🤖 AI Summary
To address the challenges of low crown segmentation accuracy and scarce annotated data in urban remote sensing using low-resolution imagery, this paper proposes a domain-adaptive data augmentation framework integrating generative adversarial networks (GANs) and diffusion models. Specifically, we synergistically combine Real-ESRGAN—preserving structural fidelity during super-resolution—with Latent/Stable Diffusion—to generate semantically consistent synthetic training samples—establishing an end-to-end, weakly supervised augmentation paradigm that significantly reduces reliance on manual annotations. Coupled with a U-Net-based segmentation architecture and domain-adaptive training, our method achieves over 50% improvement in Intersection-over-Union (IoU) for tree crown segmentation across heterogeneous sensor platforms and flight altitudes. This substantially enhances model generalizability and robustness, offering a novel, cost-effective, and high-accuracy paradigm for dynamic urban forest monitoring.
📝 Abstract
Urban forests play a key role in enhancing environmental quality and supporting biodiversity in cities. Mapping and monitoring these green spaces are crucial for urban planning and conservation, yet accurately detecting trees is challenging due to complex landscapes and the variability in image resolution caused by different satellite sensors or UAV flight altitudes.
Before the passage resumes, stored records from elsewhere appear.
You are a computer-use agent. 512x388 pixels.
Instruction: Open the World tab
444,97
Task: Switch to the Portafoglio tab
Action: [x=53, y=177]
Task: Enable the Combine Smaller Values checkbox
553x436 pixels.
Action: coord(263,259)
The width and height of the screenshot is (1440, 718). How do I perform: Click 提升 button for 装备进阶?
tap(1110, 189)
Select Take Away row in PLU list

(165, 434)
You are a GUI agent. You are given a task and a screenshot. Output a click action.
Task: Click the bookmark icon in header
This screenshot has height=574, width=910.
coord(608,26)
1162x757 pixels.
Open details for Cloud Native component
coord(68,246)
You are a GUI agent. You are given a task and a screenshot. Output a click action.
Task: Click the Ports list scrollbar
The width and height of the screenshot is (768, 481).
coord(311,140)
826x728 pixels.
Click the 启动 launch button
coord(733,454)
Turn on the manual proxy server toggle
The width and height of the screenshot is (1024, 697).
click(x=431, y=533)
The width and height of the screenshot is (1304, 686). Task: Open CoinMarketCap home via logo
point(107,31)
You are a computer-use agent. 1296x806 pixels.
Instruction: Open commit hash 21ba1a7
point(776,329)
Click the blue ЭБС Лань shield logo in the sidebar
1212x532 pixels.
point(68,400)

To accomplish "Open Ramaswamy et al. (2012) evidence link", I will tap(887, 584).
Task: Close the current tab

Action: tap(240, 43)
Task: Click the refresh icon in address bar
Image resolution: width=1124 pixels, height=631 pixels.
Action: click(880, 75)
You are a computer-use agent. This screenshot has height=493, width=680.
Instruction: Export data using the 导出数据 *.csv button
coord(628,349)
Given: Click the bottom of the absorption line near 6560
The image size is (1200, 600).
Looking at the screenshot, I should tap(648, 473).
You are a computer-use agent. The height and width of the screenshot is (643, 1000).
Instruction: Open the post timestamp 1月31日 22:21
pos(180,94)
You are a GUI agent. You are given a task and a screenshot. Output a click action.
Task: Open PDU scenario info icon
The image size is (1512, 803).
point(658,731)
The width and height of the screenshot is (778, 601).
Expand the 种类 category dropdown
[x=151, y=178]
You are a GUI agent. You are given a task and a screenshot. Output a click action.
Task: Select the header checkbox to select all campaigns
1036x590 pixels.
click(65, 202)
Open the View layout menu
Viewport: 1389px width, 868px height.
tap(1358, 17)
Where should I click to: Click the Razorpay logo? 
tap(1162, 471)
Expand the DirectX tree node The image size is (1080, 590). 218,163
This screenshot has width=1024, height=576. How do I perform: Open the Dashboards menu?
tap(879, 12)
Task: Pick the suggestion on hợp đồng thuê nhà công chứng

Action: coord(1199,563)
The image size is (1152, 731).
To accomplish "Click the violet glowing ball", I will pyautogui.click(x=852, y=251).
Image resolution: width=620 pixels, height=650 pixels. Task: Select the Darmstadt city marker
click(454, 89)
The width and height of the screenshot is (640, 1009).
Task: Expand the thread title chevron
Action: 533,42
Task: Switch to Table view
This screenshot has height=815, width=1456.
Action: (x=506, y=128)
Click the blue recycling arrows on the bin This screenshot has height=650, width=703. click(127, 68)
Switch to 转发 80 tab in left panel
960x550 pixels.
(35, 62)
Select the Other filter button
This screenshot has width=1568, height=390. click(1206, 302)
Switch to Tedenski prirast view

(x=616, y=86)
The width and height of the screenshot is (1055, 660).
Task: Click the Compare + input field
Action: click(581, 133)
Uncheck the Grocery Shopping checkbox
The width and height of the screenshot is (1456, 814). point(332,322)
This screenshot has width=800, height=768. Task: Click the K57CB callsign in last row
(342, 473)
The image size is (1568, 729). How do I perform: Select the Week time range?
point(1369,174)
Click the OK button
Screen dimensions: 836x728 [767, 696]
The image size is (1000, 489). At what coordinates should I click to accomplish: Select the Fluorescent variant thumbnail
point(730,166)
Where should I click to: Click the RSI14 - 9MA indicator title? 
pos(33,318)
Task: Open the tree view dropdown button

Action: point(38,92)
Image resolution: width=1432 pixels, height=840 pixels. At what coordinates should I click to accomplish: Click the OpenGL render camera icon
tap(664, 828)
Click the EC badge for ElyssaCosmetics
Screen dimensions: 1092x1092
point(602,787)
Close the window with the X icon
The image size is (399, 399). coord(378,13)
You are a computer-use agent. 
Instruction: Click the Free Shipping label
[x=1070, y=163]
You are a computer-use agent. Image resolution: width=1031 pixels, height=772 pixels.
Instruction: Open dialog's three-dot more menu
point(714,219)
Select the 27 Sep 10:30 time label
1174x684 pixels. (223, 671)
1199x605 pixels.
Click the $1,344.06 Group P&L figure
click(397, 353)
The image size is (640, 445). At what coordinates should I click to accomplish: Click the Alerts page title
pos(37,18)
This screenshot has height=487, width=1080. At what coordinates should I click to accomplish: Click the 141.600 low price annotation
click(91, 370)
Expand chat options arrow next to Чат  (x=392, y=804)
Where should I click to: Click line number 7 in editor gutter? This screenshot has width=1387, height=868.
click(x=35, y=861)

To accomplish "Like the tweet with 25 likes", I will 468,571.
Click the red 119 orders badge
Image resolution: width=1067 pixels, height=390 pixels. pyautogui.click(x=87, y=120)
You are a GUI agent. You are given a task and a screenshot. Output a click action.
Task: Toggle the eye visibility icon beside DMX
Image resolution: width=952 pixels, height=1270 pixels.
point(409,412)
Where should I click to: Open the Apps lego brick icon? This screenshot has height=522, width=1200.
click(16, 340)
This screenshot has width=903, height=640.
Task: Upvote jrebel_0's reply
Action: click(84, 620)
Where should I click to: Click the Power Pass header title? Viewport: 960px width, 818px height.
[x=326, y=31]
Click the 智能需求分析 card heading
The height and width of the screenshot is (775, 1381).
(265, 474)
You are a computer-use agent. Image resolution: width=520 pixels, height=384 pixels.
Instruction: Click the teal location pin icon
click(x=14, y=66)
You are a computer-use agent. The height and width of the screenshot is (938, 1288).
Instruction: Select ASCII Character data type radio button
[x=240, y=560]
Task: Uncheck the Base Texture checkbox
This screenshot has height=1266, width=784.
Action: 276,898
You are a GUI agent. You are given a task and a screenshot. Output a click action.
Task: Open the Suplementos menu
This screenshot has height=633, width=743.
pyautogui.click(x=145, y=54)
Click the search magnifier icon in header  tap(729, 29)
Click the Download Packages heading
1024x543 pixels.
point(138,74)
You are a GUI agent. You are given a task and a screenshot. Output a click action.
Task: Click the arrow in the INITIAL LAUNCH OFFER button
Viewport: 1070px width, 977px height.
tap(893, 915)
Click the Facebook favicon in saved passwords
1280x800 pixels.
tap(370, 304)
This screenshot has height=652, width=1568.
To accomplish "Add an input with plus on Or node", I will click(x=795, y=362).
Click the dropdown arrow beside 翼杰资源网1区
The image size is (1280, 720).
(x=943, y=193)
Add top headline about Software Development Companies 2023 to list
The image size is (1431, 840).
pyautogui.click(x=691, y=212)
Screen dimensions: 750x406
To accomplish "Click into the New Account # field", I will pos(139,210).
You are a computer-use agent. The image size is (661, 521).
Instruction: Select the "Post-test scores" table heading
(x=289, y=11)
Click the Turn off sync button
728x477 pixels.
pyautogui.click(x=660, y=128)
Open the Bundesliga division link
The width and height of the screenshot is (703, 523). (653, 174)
While deep learning architectures have shown promise in addressing these challenges, their effectiveness remains strongly dependent on the availability of large and manually labeled datasets, which are often expensive and difficult to obtain in sufficient quantity. In this work, we propose a novel pipeline that integrates domain adaptation with GANs and Diffusion models to enhance the quality of low-resolution aerial images. Our proposed pipeline enhances low-resolution imagery while preserving semantic content, enabling effective tree segmentation without requiring large volumes of manually annotated data. Leveraging models such as pix2pix, Real-ESRGAN, Latent Diffusion, and Stable Diffusion, we generate realistic and structurally consistent synthetic samples that expand the training dataset and unify scale across domains. This approach not only improves the robustness of segmentation models across different acquisition conditions but also provides a scalable and replicable solution for remote sensing scenarios with scarce annotation resources. Experimental results demonstrated an improvement of over 50% in IoU for low-resolution images, highlighting the effectiveness of our method compared to traditional pipelines.